Naturally, I didn't take a comedy website at their word (although the articles are known for being about weird true things) and did some research of my own. Funnily enough, the dilution of olive oil does illegally occur quite frequently in Europe, in particular in Spain and Italy, and the process is called adulteration. Researcher Tom Mueller from The New Yorker estimates that only about 40% of olive oil labeled extra virgin actually meets that specification due to adulteration. In 1981, rapeseed oil adulterated with an industrial lubricant was passed off as olive oil in Spain, resulting in the deaths of over 700 people.

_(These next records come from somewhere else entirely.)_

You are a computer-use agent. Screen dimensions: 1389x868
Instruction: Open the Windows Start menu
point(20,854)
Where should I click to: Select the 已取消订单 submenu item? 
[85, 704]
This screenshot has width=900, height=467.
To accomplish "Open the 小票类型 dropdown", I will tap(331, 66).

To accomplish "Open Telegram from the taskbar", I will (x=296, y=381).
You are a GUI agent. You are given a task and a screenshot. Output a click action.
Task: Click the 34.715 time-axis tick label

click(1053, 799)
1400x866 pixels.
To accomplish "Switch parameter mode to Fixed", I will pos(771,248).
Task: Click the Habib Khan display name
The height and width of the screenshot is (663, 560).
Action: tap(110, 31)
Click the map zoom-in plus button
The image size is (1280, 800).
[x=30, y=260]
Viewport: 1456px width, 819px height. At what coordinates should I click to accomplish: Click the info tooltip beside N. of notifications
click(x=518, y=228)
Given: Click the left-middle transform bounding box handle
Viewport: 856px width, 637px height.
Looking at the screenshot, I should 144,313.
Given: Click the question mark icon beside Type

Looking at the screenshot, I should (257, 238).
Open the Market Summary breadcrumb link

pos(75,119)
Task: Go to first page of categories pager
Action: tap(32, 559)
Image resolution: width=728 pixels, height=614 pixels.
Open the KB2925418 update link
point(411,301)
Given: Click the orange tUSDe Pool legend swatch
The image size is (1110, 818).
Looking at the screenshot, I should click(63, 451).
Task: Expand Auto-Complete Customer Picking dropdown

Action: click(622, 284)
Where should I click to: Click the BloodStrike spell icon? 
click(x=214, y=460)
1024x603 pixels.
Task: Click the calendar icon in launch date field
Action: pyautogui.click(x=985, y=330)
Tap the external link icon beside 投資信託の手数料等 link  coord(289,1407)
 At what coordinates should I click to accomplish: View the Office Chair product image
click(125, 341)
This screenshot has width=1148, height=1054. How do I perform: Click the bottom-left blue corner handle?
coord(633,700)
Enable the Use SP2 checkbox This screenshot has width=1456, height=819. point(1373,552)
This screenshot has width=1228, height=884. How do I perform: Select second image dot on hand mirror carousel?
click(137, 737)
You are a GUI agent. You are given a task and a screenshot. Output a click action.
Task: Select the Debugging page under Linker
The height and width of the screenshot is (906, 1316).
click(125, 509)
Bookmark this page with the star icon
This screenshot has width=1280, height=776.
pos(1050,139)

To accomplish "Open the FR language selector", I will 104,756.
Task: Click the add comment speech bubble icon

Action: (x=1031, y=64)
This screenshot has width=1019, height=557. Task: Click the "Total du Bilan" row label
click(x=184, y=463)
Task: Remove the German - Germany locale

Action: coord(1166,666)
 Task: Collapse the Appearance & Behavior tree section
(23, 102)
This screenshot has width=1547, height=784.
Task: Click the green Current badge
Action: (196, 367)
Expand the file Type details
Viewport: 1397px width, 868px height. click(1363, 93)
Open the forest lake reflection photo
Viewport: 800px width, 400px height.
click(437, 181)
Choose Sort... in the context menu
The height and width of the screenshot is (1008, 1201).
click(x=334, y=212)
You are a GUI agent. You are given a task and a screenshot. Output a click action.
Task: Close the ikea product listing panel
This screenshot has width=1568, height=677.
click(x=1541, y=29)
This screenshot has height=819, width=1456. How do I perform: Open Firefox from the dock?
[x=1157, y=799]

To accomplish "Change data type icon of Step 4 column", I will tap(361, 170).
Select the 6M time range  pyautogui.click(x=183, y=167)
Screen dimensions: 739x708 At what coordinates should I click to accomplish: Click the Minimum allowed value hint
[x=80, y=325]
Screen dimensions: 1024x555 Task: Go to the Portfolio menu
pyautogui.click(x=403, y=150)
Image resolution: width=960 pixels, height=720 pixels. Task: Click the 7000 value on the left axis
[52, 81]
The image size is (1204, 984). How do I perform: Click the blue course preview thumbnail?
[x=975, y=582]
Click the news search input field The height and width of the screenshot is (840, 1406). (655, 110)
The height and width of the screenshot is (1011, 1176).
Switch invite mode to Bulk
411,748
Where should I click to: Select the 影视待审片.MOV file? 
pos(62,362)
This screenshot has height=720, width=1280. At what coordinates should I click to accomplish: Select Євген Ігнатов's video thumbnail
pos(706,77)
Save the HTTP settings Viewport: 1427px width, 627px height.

Fortunately, today most adulteration only passes off inferior but safe oils as extra virgin olive oil. Because of this large level of corruption, Italy attempted to pass a law in 2007 requiring olive oil claiming to be Italian to have the farm and press of origin on the label. The EU disagreed with this law, stating that such requirements should be voluntary, and today the law states that olive oil may be sold as Italian even if it only contains a fraction of olive oil produced in Italy. Although an interesting allegation, I was unable to find any information linking the Italian mob to this adulteration process.

My newfound knowledge of olive oil adulteration has complicated my idea of incorporating olive oil into my daily diet upon returning home from Italy. I want to work to be healthier, but I'm not equipped with the skills to determine what is real and what isn't, especially if companies can label their oil as Italian olive oil even if it contains only a small amount of olive oil produced in Italy. I wish I had ordered more than two small bottles from La Pievuccia.